What is culture? Basically, a culture is a set of habits and traditions that were useful at least some times in the past. Whether they remain useful is a question we have to ask constantly. There is nothing sacred about any particular cultural traits and while we should be very careful when changing long-established practices and relations – like ecology, they often have connections and purposes that are not immediately apparent – change them we must.
American culture is extraordinarily good at this. In the 1980s, we went through a revolution in business management, where we copied, adapted and developed many organizational principles from Japan. Emphasize those words adapted & developed. It was not just a copy; it was something better suited to our needs. Or consider the changes in the American diet, at least the one we know we are supposed to eat. My father would not recognize many of the things we commonly consume. We have imitated and developed.

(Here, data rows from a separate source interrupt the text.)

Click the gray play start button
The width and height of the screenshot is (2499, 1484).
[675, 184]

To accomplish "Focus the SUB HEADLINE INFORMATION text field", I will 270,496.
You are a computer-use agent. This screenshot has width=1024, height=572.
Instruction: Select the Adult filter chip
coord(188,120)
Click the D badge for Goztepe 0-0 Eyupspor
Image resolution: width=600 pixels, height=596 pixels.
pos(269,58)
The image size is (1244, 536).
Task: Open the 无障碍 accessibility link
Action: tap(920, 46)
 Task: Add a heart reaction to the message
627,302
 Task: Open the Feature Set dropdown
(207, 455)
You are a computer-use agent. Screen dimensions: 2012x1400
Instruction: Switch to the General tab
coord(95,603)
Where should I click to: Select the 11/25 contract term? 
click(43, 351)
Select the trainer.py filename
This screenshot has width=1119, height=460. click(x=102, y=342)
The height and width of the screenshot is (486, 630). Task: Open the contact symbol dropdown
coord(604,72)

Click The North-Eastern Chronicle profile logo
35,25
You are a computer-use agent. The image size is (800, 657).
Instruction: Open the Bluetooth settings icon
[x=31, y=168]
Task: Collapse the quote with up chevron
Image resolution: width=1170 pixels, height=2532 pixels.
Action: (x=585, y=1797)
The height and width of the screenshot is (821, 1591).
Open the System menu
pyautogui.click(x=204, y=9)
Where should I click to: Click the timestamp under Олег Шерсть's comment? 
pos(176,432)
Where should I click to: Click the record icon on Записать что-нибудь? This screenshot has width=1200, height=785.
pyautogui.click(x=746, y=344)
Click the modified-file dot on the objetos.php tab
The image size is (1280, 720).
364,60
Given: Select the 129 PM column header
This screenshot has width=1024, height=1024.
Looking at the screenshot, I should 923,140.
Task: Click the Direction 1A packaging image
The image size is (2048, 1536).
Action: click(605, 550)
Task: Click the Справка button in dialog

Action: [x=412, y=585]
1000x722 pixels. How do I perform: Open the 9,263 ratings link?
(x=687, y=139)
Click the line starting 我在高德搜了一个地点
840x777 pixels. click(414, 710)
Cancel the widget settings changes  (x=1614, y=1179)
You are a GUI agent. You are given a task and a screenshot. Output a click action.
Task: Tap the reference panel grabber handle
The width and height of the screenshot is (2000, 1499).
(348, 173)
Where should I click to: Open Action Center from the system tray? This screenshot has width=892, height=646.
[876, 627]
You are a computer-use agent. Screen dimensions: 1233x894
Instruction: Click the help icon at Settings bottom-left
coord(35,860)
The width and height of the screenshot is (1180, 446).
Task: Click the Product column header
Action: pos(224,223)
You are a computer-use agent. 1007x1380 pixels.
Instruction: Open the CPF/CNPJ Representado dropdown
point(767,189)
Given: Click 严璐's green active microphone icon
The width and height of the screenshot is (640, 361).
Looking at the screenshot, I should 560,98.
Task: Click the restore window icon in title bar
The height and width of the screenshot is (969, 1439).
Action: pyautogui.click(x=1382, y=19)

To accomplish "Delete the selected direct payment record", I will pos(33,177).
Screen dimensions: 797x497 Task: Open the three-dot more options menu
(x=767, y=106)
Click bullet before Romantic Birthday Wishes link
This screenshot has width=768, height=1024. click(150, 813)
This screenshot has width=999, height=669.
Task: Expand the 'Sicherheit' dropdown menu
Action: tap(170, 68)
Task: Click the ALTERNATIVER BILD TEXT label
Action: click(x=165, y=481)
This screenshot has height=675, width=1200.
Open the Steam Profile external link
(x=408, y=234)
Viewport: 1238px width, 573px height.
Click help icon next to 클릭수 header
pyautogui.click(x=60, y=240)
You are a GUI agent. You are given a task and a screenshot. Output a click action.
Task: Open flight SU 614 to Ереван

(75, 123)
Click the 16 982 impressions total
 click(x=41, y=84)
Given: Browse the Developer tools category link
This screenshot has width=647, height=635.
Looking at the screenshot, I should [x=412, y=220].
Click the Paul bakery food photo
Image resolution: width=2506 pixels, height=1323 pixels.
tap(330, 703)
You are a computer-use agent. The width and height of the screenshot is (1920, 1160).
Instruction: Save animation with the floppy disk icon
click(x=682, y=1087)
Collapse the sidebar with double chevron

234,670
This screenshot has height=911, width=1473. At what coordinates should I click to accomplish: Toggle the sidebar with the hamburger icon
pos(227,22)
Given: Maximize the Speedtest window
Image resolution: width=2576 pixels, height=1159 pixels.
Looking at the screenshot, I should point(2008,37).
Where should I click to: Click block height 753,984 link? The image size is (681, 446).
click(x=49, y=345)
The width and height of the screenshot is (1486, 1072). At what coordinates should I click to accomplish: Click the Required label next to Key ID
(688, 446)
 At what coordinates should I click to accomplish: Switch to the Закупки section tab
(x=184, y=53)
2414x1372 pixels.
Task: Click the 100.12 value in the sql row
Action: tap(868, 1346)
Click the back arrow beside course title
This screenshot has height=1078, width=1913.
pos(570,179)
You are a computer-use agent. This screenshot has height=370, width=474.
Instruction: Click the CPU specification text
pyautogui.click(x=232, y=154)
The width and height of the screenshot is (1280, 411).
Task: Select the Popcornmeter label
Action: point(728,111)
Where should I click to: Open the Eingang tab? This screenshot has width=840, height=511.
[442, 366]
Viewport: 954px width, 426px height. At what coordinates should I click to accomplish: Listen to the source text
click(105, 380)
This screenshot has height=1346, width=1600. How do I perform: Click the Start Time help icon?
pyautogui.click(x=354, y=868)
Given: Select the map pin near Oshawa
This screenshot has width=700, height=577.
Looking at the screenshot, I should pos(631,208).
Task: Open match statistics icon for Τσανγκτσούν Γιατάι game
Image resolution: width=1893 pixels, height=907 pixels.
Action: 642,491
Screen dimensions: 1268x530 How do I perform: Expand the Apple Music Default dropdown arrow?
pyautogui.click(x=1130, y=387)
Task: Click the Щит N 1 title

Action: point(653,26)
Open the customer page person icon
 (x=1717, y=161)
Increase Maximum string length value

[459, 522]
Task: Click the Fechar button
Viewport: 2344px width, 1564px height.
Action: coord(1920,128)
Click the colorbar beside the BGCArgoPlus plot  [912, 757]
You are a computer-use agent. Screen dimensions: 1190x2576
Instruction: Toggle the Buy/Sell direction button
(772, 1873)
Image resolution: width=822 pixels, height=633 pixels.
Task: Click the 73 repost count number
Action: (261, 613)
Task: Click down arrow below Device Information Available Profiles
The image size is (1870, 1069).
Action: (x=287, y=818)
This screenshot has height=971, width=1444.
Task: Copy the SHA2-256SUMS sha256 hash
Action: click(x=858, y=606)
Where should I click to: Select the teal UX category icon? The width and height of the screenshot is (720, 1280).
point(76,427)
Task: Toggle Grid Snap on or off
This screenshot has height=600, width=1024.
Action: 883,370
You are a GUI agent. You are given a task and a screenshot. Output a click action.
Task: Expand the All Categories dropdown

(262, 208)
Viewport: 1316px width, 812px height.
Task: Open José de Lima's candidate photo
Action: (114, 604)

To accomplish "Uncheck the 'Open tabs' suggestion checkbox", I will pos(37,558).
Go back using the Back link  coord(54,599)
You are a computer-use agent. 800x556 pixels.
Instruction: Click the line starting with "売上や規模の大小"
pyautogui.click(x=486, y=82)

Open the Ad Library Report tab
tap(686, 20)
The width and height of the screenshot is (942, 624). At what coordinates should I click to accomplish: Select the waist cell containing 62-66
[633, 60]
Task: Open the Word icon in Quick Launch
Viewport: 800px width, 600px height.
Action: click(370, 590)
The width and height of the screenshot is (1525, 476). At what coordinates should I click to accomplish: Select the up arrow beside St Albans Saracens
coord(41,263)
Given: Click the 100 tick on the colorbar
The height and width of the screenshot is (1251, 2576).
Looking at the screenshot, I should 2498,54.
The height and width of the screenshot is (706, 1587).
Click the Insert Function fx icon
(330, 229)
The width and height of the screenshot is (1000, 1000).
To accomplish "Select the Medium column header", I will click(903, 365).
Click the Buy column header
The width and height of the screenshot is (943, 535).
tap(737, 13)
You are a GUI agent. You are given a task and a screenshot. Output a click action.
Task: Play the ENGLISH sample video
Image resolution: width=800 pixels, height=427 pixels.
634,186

Yet it is a common theme that Americans do not learn from others and try to force others to be more like them. One reason for this is that we adapt & develop with so much ease that it often goes unnoticed, even by us. Another is a kind of bias against American ideas. When we adopt something, it seems to become “American” and others might resist it for that reason, often while imitating it, BTW – the sincerest form of flattery – because it works. But I think a lot of it has to do with the other side of that flattery equation. The lack of imitation is a kind of rebuke and there are lots of things we don’t imitate and don’t want to imitate.
But too often we are too hypocritical, i.e. politically correct, to be open. Instead we praise, but don’t take any concrete steps to learn or adopt.
In my observation, the more people effusively praise something, the less they actually respect it* and if you have to have a special sponsored celebration you can be pretty much sure that nobody will be imitating whatever/whoever you are celebrating (i.e. they don’t really want it). Think about it from the point of view of what we really want. When we were trying to learn about Japanese quality control methods a couple decades ago, we didn’t have to sponsor special months for it. Everybody wanted it. People & firms paid their own money and spent their own time trying to learn about it because they really thought is was something they wanted.
The cynical saying that you should either be sincere or fake sincerity only works in the short term and only for transactions that involve mostly words. If you loudly praise the food I serve, but won’t eat it, I know you don’t really like it. After a while, I will resent the insincere praise.
We should respect all humans because they are human, but there are some types of respect that cannot be given or demanded; they must be earned. You earn this kind of respect by what you do over a period of time. It means doing something worthy of emulation or creating something worthy of imitation. Respect is a kind of mutual society. You can only get it and only give it if you are doing the right things.
This is the harder part. There are some people whose respect you don’t want and some whose respect you can’t get. When you are not getting the respect you think you deserve, it usually is your own fault, but sometimes it really is their fault.
* Here I am talking about traits, habits and culture. Of course, we may legitimately praise heroes or great events, but even that can go overboard.
BTW – the picture is a metal tree in the sculpture garden near the Capitol Mall. I hate it. Who needs an imitation tree when there are plenty of real trees. I wonder how much they paid for it.